According to the FDA
The act establishes two avenues for gaining approval: Standard Review and Priority Review.
The goal for standard review is to get a drug through the approval process in 10 months. This type of review is applied to a drug that offers little to no improvement over other therapies already on the market.
Priority review is a designation reserved for drugs that offer major advances in treatments or that provide treatment where none existed. It is an accelerated approval process in which the FDA aims to get a drug through the entire process in six months.
The problem with priority review is that it allows an NDA to be approved before means are available to measure the drug’s effectiveness — a step that would usually be required.
“Instead, less traditional measures called surrogate endpoints are used to evaluate effectiveness,” according to the FDA. “These are laboratory findings or signs that may not be a direct measurement of how a patient feels, functions, or survives, but are considered likely to predict benefit.”
The time goals set by PDUFA apply to new drug and biological applications as well as resubmissions of original applications and supplements to approved applications.
Reasons Approval may be Delayed or Denied
When the FDA denies a drug approval, it outlines its reasoning in a response letter to the pharmaceutical company that submitted the application.

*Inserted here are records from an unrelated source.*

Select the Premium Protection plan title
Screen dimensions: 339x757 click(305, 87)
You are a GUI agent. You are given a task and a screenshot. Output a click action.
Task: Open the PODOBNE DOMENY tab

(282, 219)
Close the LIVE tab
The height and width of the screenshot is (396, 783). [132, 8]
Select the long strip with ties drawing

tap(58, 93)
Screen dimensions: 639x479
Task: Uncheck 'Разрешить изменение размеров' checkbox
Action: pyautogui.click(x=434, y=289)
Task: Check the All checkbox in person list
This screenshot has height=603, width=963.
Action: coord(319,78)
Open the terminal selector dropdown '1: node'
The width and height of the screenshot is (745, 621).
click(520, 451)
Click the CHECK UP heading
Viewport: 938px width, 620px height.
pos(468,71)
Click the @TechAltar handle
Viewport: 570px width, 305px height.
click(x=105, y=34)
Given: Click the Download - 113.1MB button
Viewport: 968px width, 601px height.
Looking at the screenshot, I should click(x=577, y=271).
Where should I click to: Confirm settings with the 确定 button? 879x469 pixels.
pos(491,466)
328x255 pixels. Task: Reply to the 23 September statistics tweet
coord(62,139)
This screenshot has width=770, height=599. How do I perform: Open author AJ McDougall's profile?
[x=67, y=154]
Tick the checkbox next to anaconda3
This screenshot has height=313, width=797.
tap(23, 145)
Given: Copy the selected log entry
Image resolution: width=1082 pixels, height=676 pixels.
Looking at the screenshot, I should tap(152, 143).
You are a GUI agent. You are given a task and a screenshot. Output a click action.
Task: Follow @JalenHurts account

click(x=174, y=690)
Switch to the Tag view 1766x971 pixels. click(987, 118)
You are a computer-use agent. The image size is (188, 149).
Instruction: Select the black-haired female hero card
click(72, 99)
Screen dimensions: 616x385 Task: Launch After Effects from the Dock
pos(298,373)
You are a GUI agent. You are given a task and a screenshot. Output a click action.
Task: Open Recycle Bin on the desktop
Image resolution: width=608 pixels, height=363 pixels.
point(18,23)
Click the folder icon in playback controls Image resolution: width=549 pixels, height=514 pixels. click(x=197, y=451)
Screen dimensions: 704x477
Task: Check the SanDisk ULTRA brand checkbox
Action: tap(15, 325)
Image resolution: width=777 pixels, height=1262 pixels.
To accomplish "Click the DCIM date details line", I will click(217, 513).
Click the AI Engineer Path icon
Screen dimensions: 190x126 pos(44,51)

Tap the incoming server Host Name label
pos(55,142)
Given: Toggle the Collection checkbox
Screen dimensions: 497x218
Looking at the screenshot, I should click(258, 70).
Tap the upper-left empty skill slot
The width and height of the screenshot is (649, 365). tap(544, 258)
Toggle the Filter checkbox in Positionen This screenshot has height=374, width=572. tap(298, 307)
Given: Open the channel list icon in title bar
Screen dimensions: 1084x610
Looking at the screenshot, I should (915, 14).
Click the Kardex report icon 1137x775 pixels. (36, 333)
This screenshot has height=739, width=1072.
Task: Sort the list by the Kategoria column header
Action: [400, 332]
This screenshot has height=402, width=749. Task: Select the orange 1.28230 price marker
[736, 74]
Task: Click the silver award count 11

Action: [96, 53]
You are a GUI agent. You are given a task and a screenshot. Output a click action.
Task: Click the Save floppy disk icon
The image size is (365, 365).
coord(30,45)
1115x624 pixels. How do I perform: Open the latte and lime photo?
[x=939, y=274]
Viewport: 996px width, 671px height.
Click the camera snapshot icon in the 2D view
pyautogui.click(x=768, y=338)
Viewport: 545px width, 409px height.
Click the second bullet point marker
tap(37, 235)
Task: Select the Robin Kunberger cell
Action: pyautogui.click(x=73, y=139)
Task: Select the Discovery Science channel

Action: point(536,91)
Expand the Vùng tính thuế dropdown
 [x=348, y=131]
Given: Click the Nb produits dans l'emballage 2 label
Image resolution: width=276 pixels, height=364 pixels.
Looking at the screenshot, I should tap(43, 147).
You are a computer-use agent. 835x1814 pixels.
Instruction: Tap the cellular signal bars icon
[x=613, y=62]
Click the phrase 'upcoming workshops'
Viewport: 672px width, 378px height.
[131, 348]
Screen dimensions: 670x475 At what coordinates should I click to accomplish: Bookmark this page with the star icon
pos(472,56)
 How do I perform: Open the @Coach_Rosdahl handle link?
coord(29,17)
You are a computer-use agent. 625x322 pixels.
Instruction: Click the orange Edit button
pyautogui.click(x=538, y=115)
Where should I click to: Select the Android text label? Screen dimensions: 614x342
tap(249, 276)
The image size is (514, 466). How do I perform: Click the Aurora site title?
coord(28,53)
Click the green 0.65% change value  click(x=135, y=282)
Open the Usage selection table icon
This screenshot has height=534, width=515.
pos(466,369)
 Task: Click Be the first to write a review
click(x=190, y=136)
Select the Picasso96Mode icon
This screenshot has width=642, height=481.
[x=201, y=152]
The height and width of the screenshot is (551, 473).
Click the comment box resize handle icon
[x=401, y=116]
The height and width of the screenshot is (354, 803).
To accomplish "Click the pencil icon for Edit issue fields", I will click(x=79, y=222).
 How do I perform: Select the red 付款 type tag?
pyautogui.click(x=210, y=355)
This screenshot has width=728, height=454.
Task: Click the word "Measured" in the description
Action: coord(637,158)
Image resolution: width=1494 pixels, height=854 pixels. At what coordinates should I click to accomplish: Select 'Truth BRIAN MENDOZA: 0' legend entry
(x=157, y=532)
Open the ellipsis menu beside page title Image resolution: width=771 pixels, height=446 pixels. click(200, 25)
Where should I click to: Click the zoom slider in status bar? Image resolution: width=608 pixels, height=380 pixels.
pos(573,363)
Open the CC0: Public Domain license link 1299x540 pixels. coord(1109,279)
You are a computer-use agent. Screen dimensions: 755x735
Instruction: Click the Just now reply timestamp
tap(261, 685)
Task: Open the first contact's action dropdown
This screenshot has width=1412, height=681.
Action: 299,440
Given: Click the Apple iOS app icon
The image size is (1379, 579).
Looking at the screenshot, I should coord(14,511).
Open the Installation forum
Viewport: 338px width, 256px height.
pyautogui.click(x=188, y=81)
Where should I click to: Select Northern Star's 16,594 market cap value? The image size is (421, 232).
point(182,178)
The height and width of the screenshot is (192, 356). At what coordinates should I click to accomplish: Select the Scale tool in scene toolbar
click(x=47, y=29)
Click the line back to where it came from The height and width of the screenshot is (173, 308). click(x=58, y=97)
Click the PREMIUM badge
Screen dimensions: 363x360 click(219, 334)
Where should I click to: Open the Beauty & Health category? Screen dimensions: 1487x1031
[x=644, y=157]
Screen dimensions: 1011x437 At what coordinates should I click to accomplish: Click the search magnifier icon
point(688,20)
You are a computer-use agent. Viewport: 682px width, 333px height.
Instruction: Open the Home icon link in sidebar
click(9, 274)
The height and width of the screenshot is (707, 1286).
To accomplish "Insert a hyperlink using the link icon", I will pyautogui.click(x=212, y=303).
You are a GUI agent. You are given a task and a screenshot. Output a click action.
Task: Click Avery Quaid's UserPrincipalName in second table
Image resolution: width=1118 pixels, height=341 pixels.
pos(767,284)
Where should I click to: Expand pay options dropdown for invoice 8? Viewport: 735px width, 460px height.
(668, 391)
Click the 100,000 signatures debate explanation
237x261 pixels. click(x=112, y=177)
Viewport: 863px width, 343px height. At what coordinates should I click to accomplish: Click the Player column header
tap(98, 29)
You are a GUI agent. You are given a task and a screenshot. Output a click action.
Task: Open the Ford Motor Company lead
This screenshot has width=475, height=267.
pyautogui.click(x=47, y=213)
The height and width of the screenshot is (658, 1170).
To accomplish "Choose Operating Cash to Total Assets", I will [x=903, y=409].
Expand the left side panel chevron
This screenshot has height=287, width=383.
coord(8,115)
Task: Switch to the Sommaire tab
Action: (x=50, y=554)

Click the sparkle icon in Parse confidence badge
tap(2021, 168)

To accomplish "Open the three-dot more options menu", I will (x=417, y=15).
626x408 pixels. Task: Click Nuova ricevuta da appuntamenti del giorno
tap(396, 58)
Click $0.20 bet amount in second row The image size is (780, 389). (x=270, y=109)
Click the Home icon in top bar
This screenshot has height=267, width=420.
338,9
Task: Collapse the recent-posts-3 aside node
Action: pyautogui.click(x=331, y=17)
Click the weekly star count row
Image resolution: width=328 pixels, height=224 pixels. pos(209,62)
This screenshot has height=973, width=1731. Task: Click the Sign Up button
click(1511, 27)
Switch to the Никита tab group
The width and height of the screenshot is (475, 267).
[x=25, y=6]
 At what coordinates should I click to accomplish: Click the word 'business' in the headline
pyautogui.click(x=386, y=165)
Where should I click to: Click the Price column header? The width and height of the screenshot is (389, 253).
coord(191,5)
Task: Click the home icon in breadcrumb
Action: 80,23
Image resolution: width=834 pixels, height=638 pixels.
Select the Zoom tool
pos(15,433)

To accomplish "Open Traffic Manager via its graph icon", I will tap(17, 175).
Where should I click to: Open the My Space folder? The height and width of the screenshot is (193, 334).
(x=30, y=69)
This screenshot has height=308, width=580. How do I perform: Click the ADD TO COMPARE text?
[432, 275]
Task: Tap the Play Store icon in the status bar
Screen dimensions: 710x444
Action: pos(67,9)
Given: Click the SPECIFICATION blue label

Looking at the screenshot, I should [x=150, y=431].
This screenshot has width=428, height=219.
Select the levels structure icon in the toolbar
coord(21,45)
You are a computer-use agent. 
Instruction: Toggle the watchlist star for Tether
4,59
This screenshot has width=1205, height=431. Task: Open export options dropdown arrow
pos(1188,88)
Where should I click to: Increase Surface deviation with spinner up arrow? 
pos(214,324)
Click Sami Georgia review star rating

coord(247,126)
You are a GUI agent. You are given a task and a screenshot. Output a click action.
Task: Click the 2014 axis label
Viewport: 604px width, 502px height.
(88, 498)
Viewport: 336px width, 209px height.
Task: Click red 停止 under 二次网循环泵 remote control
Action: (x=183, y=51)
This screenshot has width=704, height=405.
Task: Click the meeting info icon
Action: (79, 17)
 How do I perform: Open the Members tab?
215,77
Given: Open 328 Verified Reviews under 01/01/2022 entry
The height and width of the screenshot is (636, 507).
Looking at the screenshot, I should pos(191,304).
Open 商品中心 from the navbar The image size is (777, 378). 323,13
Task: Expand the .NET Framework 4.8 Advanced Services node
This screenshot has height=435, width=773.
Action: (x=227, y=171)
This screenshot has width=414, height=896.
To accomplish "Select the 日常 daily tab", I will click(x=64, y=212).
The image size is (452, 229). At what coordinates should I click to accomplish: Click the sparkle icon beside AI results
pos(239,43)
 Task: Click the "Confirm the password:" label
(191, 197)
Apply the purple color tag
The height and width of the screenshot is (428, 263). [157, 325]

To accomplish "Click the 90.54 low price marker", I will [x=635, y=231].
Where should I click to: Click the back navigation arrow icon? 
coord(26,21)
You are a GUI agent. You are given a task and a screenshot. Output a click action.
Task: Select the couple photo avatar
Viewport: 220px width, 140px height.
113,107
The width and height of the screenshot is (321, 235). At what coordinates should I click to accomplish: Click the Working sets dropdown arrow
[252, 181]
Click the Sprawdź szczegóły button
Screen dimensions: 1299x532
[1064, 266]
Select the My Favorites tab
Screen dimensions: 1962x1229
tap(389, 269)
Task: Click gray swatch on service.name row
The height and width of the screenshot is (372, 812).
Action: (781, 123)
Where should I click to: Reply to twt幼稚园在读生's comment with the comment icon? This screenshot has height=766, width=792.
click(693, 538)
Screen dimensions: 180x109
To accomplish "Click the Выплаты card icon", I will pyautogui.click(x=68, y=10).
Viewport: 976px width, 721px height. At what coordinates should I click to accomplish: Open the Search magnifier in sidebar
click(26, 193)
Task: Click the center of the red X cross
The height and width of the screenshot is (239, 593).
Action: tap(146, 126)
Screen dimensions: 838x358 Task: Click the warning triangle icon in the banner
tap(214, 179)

The agency provides the drug company with the opportunity to meet with FDA officials to discuss the issues. The company can then ask for a hearing, correct any issues and submit new information, or withdraw the application.
Fact
Unexpected safety issues, manufacturing issues or a failure to prove a drug’s effectiveness are reasons the FDA may deny a new drug application.
Common problems that may lead to denial include unexpected safety issues or failure to show a drug’s effectiveness. A drug company may need to conduct studies in more people or in different types of people, or studies that span longer periods of time.
Manufacturing issues are also among the reasons that approval may be delayed or denied. The FDA inspects manufacturing facilities before a drug can be approved to make sure the manufacturing practices meet agency standards. If the FDA identifies problems with the manufacturing, the drug company must fix them in order for a drug to be approved.
FDA Medical Device Approval Process
The FDA is also charged with evaluating medical devices. Research for medical devices begins in the lab. Most devices undergo laboratory and animal testing to answer basic questions about safety, and then they are tested on people to make sure they are safe and effective.
Researcher testing on mouse
Most devices undergo animal testing first to answer basic questions about safety
Next, the FDA thoroughly reviews the submitted data and makes a decision whether to approve it. The FDA classifies medical devices based on the risk they pose.
Class I devices are the least risky and include oxygen masks and surgical tools, whereas Class III devices support or sustain life, are implanted in the body or have the potential for unreasonable risk of illness or injury. These include pacemakers, breast implants and HIV diagnostic tests.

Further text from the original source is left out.